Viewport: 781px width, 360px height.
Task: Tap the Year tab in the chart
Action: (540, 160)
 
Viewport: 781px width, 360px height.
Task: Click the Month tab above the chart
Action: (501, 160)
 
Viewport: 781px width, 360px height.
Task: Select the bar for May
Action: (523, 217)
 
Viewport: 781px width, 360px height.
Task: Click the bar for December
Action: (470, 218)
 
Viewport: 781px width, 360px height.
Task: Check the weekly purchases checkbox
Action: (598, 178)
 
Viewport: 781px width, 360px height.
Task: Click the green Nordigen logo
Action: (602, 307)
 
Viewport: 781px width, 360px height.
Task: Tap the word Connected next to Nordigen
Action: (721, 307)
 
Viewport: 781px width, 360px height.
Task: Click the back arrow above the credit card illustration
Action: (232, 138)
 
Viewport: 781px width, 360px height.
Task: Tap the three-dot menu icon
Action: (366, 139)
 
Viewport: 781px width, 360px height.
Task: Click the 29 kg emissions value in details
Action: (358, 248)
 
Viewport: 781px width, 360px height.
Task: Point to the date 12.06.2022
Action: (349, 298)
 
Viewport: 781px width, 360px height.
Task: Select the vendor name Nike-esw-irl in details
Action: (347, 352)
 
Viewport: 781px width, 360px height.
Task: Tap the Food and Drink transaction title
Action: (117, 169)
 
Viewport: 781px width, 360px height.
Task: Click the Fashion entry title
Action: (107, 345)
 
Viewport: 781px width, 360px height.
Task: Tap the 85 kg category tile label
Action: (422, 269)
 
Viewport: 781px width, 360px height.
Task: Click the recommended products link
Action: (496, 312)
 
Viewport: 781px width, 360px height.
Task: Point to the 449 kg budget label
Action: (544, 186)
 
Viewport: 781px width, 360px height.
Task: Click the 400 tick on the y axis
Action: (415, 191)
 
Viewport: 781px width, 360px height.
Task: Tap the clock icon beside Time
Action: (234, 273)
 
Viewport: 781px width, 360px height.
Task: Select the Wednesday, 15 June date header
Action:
# # # # #
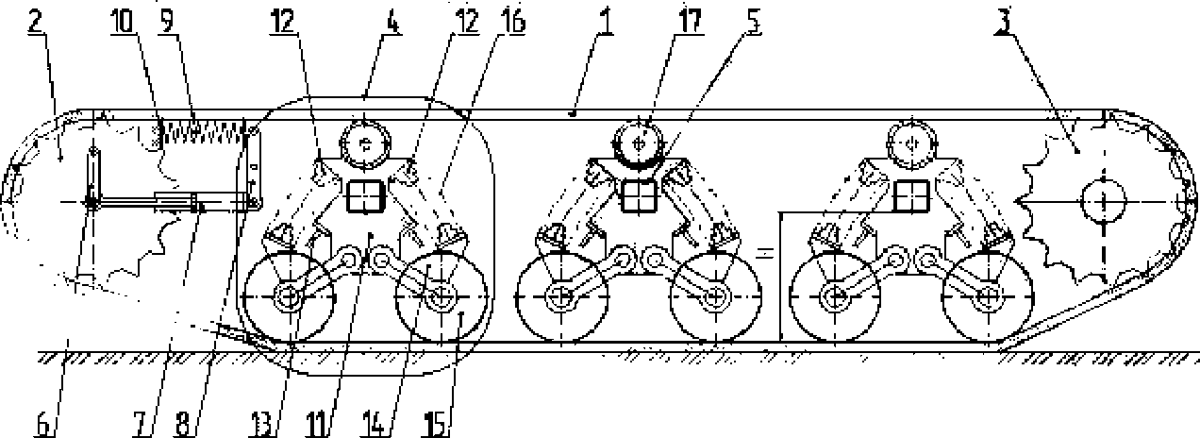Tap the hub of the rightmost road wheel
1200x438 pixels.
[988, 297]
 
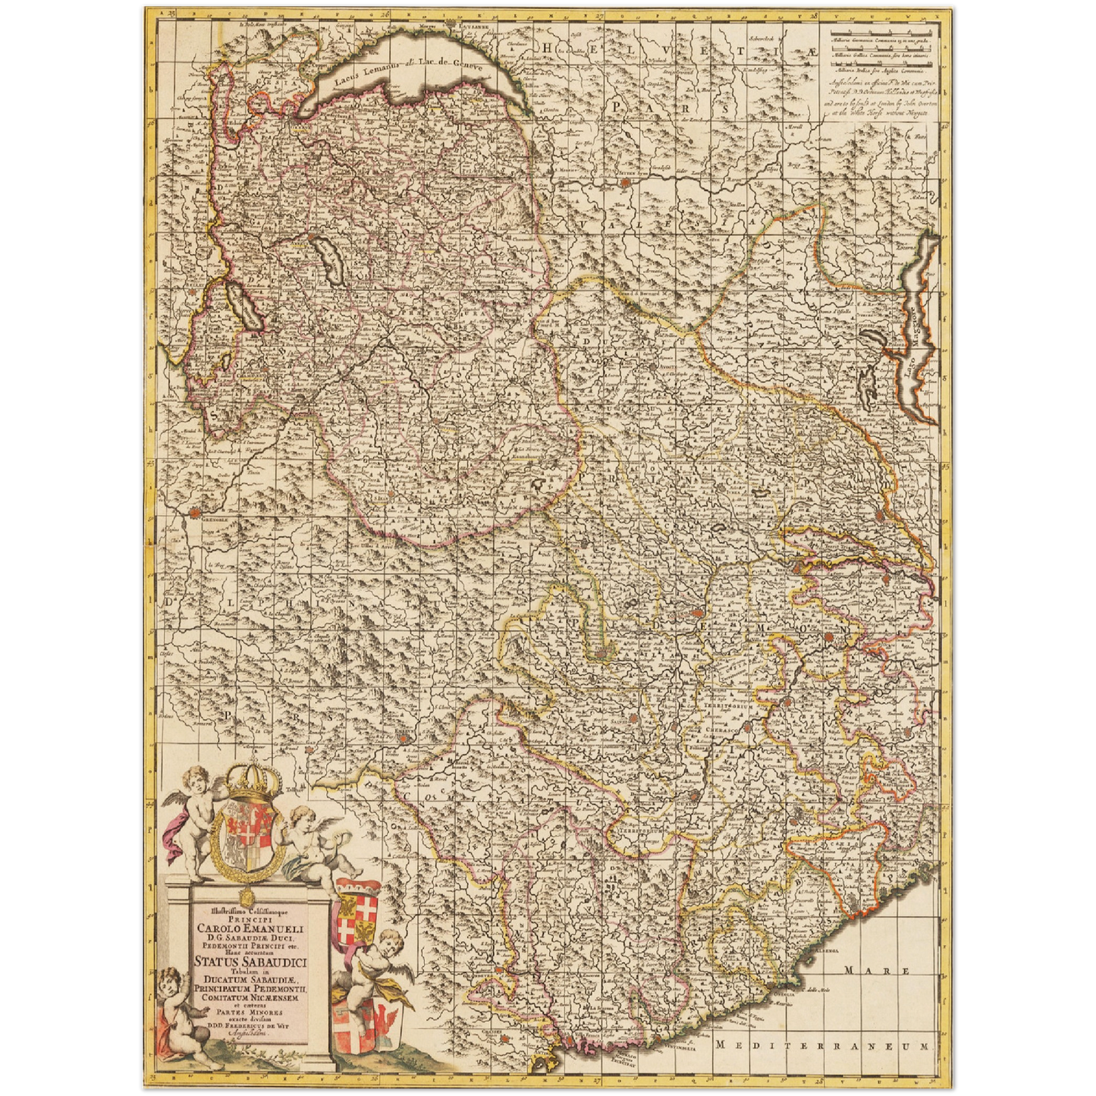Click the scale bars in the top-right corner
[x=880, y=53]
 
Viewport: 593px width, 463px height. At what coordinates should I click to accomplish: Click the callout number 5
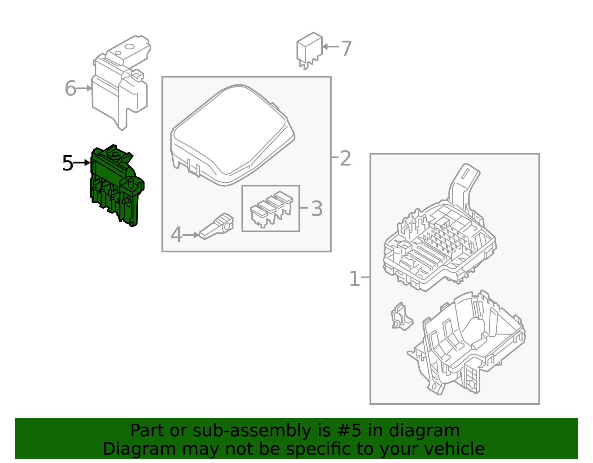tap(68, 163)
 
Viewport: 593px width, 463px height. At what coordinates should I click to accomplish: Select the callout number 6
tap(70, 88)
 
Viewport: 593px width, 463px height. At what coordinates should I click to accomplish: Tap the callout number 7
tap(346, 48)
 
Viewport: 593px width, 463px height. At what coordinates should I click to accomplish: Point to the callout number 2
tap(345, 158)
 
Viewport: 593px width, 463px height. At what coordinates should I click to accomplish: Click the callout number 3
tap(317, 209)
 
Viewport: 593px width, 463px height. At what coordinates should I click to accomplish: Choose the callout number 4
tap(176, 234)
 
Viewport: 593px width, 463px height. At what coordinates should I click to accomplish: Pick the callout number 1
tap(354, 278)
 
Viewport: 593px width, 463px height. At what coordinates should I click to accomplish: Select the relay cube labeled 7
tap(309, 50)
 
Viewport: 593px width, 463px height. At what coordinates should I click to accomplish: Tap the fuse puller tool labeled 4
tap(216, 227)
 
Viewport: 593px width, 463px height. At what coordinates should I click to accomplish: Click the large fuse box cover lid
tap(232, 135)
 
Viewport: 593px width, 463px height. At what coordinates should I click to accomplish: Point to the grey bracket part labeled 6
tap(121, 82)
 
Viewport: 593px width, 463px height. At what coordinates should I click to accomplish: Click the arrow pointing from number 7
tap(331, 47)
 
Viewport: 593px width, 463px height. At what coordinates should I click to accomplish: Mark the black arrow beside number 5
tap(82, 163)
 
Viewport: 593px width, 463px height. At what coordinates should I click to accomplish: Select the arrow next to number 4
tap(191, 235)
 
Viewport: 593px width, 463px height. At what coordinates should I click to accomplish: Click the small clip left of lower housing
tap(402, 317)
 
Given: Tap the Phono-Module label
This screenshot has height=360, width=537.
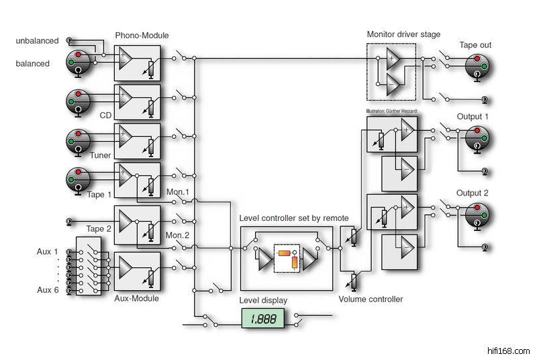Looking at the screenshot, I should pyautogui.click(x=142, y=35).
# # # # #
| Task description |
Count how many lines in the rows above contain the word "chart", and state only that number.

| Correct output |
2